Reklama.
– Nie jestem specjalistą od polityki, ale zbliża się bardzo ważny dzień, więc naszło naszło mnie ma małe wspomnienia – napisał na swoim fanpage'u. Poinformował fanów, że "dokopał się do swojej pierwszej okładki", a co najważniejsze – "okładkowej modelki". Tą została Nowacka, którą fotograf poznał na planie młodzieżowego programu "5-10-15".

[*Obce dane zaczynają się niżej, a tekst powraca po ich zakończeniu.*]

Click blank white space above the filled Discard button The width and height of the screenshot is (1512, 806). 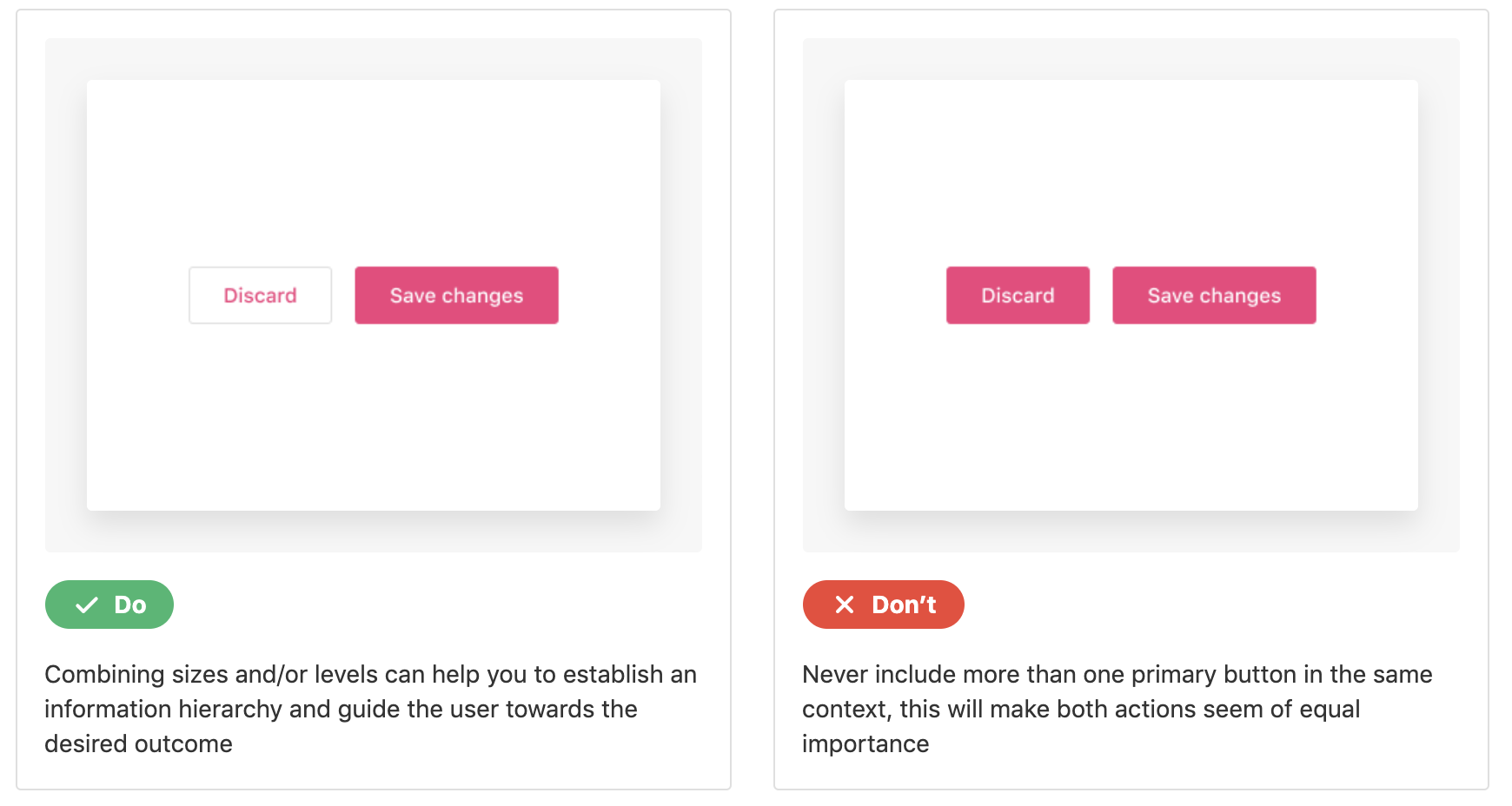1018,174
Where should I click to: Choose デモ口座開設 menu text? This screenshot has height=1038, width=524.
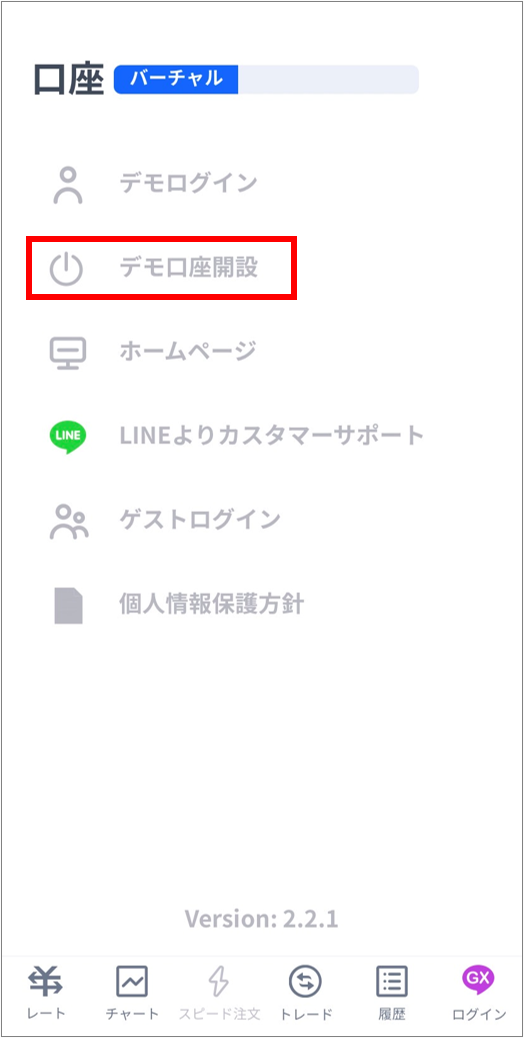click(189, 268)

– Wiele lat ciężkiej pracy i nauki przed kamerą , wspólne prowadzenie "Szortpresu", wspólne wyjazdy – wspomina. – Była ostoją spokoju i pogody ducha, gdy ja się wkurzałem i awanturowałem dookoła, Barbara potrafiła załagodzić każdy konflikt – dodaje.
Marcin Tyszka nie tylko wrócił do przeszłości, ale komentuje również dzisiejszą aktywność Nowackiej. – Długo się nie widzieliśmy – zaczął. – Oglądam sobie jej poczynania w mediach i muszę powiedzieć jedno. Nadal jest normalną, dobrze wychowaną i inteligentną kobietą bez napięć i goryczy, a to już bardzo, bardzo dużo w naszym politycznym świecie – skwitował.
W obliczu nadchodzących wielkimi krokami wyborów, taki post rzuca trochę inne światło na szefową ZL.